[Records of locating words and elements]
==================================================
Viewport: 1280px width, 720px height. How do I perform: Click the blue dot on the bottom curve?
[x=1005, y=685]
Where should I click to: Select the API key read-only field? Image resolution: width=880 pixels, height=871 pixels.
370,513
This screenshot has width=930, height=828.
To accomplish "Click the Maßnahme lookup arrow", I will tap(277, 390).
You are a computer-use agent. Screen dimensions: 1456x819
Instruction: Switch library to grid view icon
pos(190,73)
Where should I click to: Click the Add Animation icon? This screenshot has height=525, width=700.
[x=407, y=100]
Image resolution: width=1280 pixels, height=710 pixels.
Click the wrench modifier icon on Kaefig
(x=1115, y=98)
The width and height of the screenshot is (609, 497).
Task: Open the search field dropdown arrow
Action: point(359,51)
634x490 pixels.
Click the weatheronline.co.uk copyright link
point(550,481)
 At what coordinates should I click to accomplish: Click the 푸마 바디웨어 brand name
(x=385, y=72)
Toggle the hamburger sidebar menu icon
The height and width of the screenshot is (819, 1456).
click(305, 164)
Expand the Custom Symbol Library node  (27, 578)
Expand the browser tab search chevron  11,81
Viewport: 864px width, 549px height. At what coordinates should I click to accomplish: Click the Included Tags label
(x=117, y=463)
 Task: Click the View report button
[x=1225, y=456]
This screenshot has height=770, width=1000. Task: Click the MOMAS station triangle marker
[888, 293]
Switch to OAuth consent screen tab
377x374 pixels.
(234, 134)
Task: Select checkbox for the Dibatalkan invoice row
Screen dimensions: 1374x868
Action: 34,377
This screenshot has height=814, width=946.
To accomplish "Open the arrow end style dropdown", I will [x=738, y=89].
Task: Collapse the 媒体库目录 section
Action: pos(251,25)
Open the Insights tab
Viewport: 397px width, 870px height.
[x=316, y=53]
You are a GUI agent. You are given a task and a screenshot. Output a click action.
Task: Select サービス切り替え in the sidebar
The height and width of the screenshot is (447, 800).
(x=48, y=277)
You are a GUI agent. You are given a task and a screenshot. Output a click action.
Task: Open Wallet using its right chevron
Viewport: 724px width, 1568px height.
==================================================
Reproduce each line of the entries above verbatim, from the first to the last.

Viewport: 1280px width, 720px height. How do I perform: Click the blue dot on the bottom curve?
[x=1005, y=685]
Where should I click to: Select the API key read-only field? Image resolution: width=880 pixels, height=871 pixels.
370,513
This screenshot has width=930, height=828.
To accomplish "Click the Maßnahme lookup arrow", I will tap(277, 390).
You are a computer-use agent. Screen dimensions: 1456x819
Instruction: Switch library to grid view icon
pos(190,73)
Where should I click to: Click the Add Animation icon? This screenshot has height=525, width=700.
[x=407, y=100]
Image resolution: width=1280 pixels, height=710 pixels.
Click the wrench modifier icon on Kaefig
(x=1115, y=98)
The width and height of the screenshot is (609, 497).
Task: Open the search field dropdown arrow
Action: point(359,51)
634x490 pixels.
Click the weatheronline.co.uk copyright link
point(550,481)
 At what coordinates should I click to accomplish: Click the 푸마 바디웨어 brand name
(x=385, y=72)
Toggle the hamburger sidebar menu icon
The height and width of the screenshot is (819, 1456).
click(305, 164)
Expand the Custom Symbol Library node  (27, 578)
Expand the browser tab search chevron  11,81
Viewport: 864px width, 549px height. At what coordinates should I click to accomplish: Click the Included Tags label
(x=117, y=463)
 Task: Click the View report button
[x=1225, y=456]
This screenshot has height=770, width=1000. Task: Click the MOMAS station triangle marker
[888, 293]
Switch to OAuth consent screen tab
377x374 pixels.
(234, 134)
Task: Select checkbox for the Dibatalkan invoice row
Screen dimensions: 1374x868
Action: 34,377
This screenshot has height=814, width=946.
To accomplish "Open the arrow end style dropdown", I will [x=738, y=89].
Task: Collapse the 媒体库目录 section
Action: pos(251,25)
Open the Insights tab
Viewport: 397px width, 870px height.
[x=316, y=53]
You are a GUI agent. You are given a task and a screenshot. Output a click action.
Task: Select サービス切り替え in the sidebar
The height and width of the screenshot is (447, 800).
(x=48, y=277)
You are a GUI agent. You are given a task and a screenshot. Output a click action.
Task: Open Wallet using its right chevron
Viewport: 724px width, 1568px height.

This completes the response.